# Pandas + NumPy Assignment

## Goals
- Practice creating, cleaning, and analyzing data with NumPy arrays
- Move data into pandas DataFrames for analysis and reporting
- Use vectorized operations, groupby, and joins

## Instructions
- Work through each section in order.
- Show outputs for each step.
- Add short comments where the logic is not obvious.


In [None]:
import numpy as np
import pandas as pd


## Part A: Create data with NumPy

In [None]:
# 1) Create a random dataset of 100 rows with these columns:
# sales, units, region_id, product_id, day
rng = np.random.default_rng(42)

sales = rng.integers(100, 1001, size=100)
units = rng.integers(1, 21, size=100)
region_id = rng.integers(1, 5, size=100)
product_id = rng.integers(1, 7, size=100)
day = rng.integers(1, 31, size=100)

raw = np.column_stack([sales, units, region_id, product_id, day])
raw[:5]


In [None]:
# 2) Convert the dataset to a pandas DataFrame
cols = ["sales", "units", "region_id", "product_id", "day"]
df = pd.DataFrame(raw, columns=cols)
df.head()


In [None]:
# 3) Add price = sales / units, round to 2 decimals

df["price"] = (df["sales"] / df["units"]).round(2)
df.head()


In [None]:
# 4) Add high_value flag

df["high_value"] = df["sales"] > 800
df["high_value"].value_counts()


## Part B: Cleaning and validation

In [None]:
# 5) Insert 5 missing values into sales at random positions
missing_idx = rng.choice(df.index, size=5, replace=False)
df.loc[missing_idx, "sales"] = np.nan

# check missing
(df["sales"].isna().sum(), missing_idx)


In [None]:
# 6) Replace missing sales with median
median_sales = df["sales"].median()
df["sales"] = df["sales"].fillna(median_sales)

df["sales"].isna().sum()


In [None]:
# 7) Ensure dtypes

df["day"] = df["day"].astype(int)
df["price"] = df["price"].astype(float)

df.dtypes


## Part C: Analysis with pandas

In [None]:
# 8) Total sales by region_id

df.groupby("region_id")["sales"].sum()


In [None]:
# 9) Average price by product_id (descending)

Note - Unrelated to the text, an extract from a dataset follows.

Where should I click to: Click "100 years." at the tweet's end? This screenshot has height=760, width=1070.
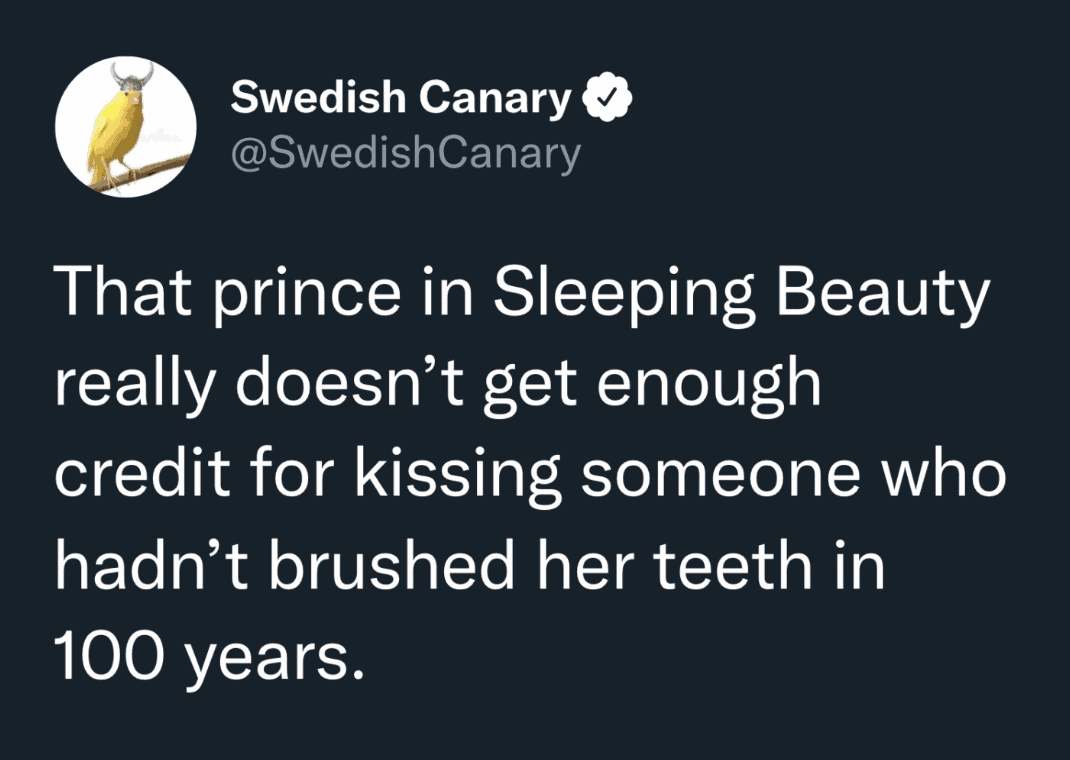pos(203,654)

df.groupby("product_id")["price"].mean().sort_values(ascending=False)


In [None]:
# 10) Top 5 rows by sales

df.sort_values("sales", ascending=False).head(5)[
    ["region_id", "product_id", "sales", "units", "price"]
]


In [None]:
# 11) Region summary: total sales, total units, average price

df.groupby("region_id").agg(
    total_sales=("sales", "sum"),
    total_units=("units", "sum"),
    avg_price=("price", "mean"),
)


## Part D: Combine datasets

In [None]:
# 12) Region lookup
region_lookup = pd.DataFrame({
    "region_id": [1, 2, 3, 4],
    "region_name": ["North", "South", "East", "West"],
})
region_lookup


In [None]:
# 13) Product lookup
product_lookup = pd.DataFrame({
    "product_id": [1, 2, 3, 4, 5, 6],
    "product_name": ["P1", "P2", "P3", "P4", "P5", "P6"],
})
product_lookup


In [None]:
# 14) Merge with lookups

df_joined = df.merge(region_lookup, on="region_id").merge(product_lookup, on="product_id")
df_joined.head(10)


## Part E: NumPy practice on arrays

In [None]:
# 15) From the original NumPy array
sales_col = raw[:, 0]
region_col = raw[:, 2]

sales_mean = sales_col.mean()

mean_by_region = {
    r: sales_col[region_col == r].mean()
    for r in np.unique(region_col)
}

max_sales = sales_col.max()
max_row_idx = sales_col.argmax()

sales_mean, mean_by_region, (max_sales, max_row_idx)


In [None]:
# 16) Boolean indexing

filtered = raw[(raw[:, 1] >= 10) & (raw[:, 0] >= 500)]
filtered[:5]


## Part F: Challenge (optional)

In [None]:
# 17) Pivot table of total sales by region and product

pivot = df_joined.pivot_table(
    index="region_name",
    columns="product_name",
    values="sales",
    aggfunc="sum",
)
pivot


In [None]:
# 18) Bar chart of total sales by region
# If you are using a notebook, this will display the chart.

import matplotlib.pyplot as plt

df_joined.groupby("region_name")["sales"].sum().plot(kind="bar")
plt.title("Total Sales by Region")
plt.xlabel("Region")
plt.ylabel("Sales")
plt.tight_layout()
plt.show()